15.11.04

Reality-Show

Da toca assiste-se ao verão patrocinado por S. Martinho, muito dado, como se sabe, às degustações do magusto, com víveres seleccionados e bebida para as gentes saltarem sobre a fogueira. Trouxe castanhas a não-sei-quantos euros o quilo, figos muito e pouco passados e nozes, iguarias para serem regadas, e bem, como se deseja, com água que é vinho feito com o pé, para a tontura subir à cabeça. Foi neste verão animado que reapareceu António Guterres para dizer que isto por cá anda com laivos de reality-show, com perigosa promiscuidade entre poderes. Tem razão o orador das estatísticas, dos números e das falas desenvoltas. Mas o espectáculo começou há muito tempo, senhor. Há muito que este jardim se converteu ao olhar do Big Brother, tanto que até nas escolas das criancinhas entrou para ser analisado. Agora, talvez, a coisa esteja mais visível, mais tentacular, mais entregue ao show versus realidade, ao show e realidade, às caras e notícias; ao “Caras Notícias”. São pecados da época, senhor. Que Grande Irmão da humanidade acabará com eles?

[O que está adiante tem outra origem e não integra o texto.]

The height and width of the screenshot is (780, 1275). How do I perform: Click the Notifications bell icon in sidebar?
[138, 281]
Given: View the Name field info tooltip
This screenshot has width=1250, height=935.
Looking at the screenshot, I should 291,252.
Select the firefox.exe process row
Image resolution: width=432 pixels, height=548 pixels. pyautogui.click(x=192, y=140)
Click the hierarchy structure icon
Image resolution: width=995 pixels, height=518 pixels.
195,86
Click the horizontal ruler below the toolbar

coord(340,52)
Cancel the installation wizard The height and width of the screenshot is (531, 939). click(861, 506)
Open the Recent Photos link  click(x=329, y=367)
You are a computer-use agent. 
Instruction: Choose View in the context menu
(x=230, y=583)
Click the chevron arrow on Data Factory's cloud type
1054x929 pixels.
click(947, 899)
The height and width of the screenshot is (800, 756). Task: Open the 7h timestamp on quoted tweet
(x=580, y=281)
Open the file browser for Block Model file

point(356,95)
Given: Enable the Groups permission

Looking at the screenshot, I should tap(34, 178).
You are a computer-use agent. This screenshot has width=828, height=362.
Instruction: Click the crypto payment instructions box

Outras caras e outras notícias preencheram os horários que chamam de nobres, prolongados nas tele-jornadas da informação, sempre de objectiva em riste, mui atenta, rodeada pelos mesmos comentadores e colunistas de sempre que de olho clínico muito (con)centrado traduziram os desenvolvimentos do extraordinário episódio do Congresso do PSD que se quis às direitas na sua vigésima sexta edição, sob o auspicioso signo da confiança e da verdade que em alvas letras garrafais sobressaíram do mar laranja do cenário para que o povo não deixasse de ver, nem de ler, nem de entender de uma vez por todas que ela, a verdade verdadinha, existe, sem ruídos que manchem a alvura de tão nobre palavra. E antes do pano cair sobre esta produção, ainda houve tempo para o aclamado primeiro-ministro lançar, qual bala, uma promessa bombástica: não pretende o senhor pedir-nos mais esforços, primeiro às portuguesas, como mandam as boas maneiras, depois aos portugueses, porque ambos os sexos têm sido demasiado castigados nestes últimos tempos, muito por culpa das leis da economia, madrasta e global nestes tempos de instabilidades mil. Cá estaremos para ver os nossos ordenados aumentados, o poder de compra aumentar, a vida começar a desbotar daquele laranja para um cor-de-rosa iluminado e andarmos por aí cheiinhos de confiança e com um sorriso rasgado nos lábios, ante a expectativa de sentirmos o gosto da lagosta na viragem do ano. Estamos muito certos de que isso acontecerá a muitos de nós. Obrigado pela confiança, Sr. Santana.